Pues son un puñado de prodigios, pero también de vidas, las que ha gastado este sumo exponente del racionalismo en Madrid. Promovido por la empresaria Francisca Pavón, nació como teatro-cine después de que Anasagasti ensayara antes, con el Teatro Monumental y el Real Cinema, ese estilo de hormigón armado y la inspiración secesionista vienesa y art decó que aquí reluce en la fachada. Entre 1948 y 1953, el Pavón se convirtió sólo en sala de cine, bajo la reforma del arquitecto José Antonio Corrales, para volver a habilitarse, en 1978, sólo en teatro. Entonces se empobreció, de hecho, su decoración primitiva con falsos techos y frisos y, después, terminó abandonado en 1985.
Hasta la reconstrucción del arquitecto Ignacio de las Casas en 2001, que recuperó, mediante su recreación, los revocos, esgrafiados, pinturas al fresco en la fachada y la torre del reloj. Ya en 2016, con la apertura del Café Pavón, se habían rescatado los techos con artesonados de yeso y algunos azulejos estilo nazarí originales.

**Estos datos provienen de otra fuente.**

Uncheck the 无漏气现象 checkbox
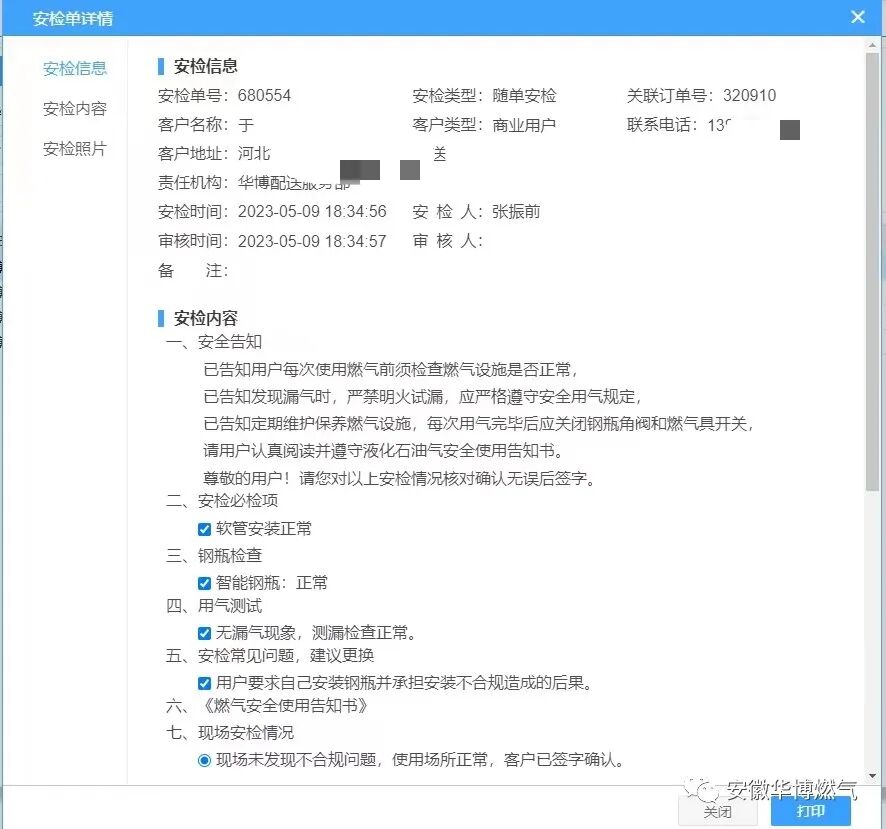This screenshot has width=886, height=829. pyautogui.click(x=204, y=632)
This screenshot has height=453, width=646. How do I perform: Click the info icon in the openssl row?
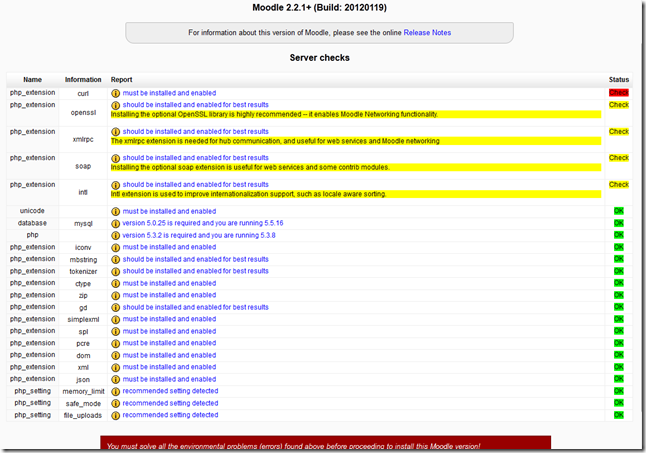(x=115, y=104)

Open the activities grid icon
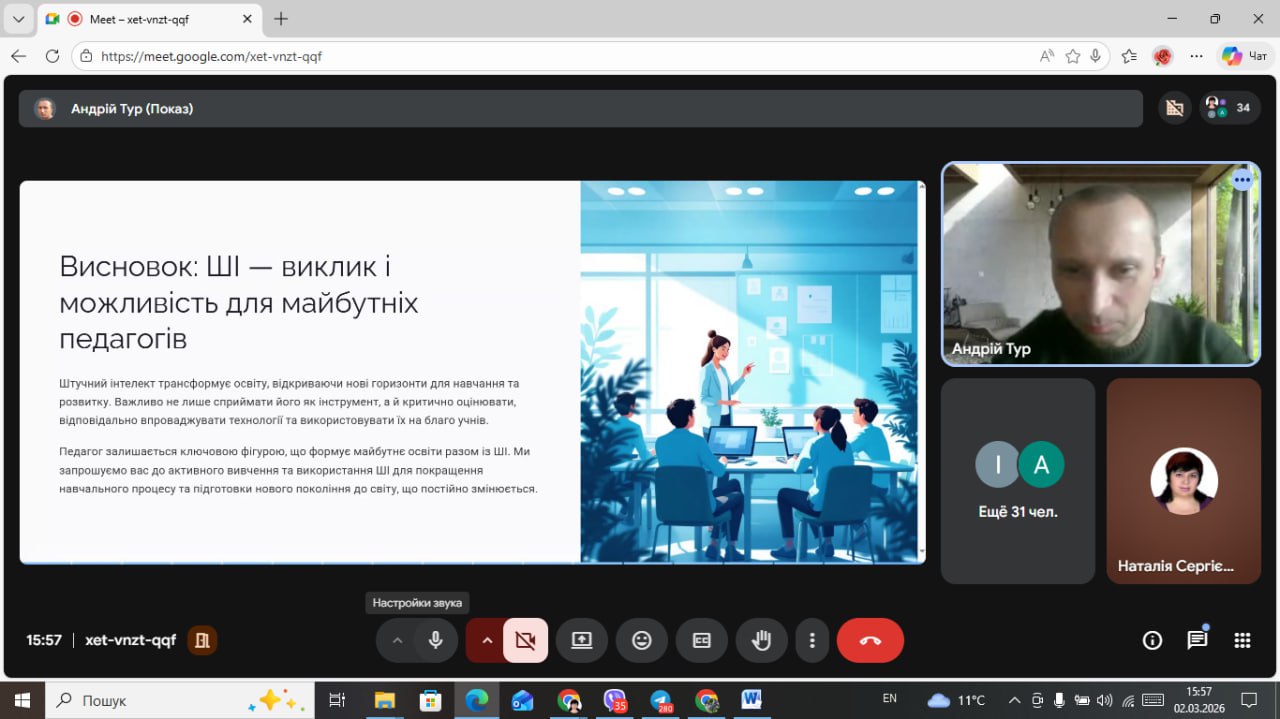click(x=1242, y=641)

Con esta protección, se velará por la adecuación del Pavón, ante futuras intervenciones urbanísticas y arquitectónicas, pues, además, es una de los pocas obras que se conservan de Anasagasti, pionero de la arquitectura cinematográfica en España, al definir la fisonomía del nuevo cine con la propia estructura. La torre en esquina que preside la fachada fue un tributo a la arquitectura de Wagner y Hoffmann y, por primera vez, se creó un edificio de espectáculos moderno, que fue, incluso, elogiado por Ramón Gómez de la Serna.
Además, posee un valor inmaterial en la cultura popular madrileña, pues, entre otros méritos escénicos, estrenó la revista Las Leandras con la vedette Celia Gámez, que pasó a elevarse como emblema popular castizo con su personaje Pichi. También pasaron por su escenario Miguel Molina, la Niña de los Peines o Concha Piquer. Inaugurado con la zarzuela El asombro de Damasco ante los reyes Alfonso XIII y Victoria Eugenia, desde sus inicios acogió géneros como la revista, el folclore o los sainetes, con un ADN cercano y de barrio que la actual dirección artística busca potenciar, para recuperar su puesto de referente cultural en Madrid.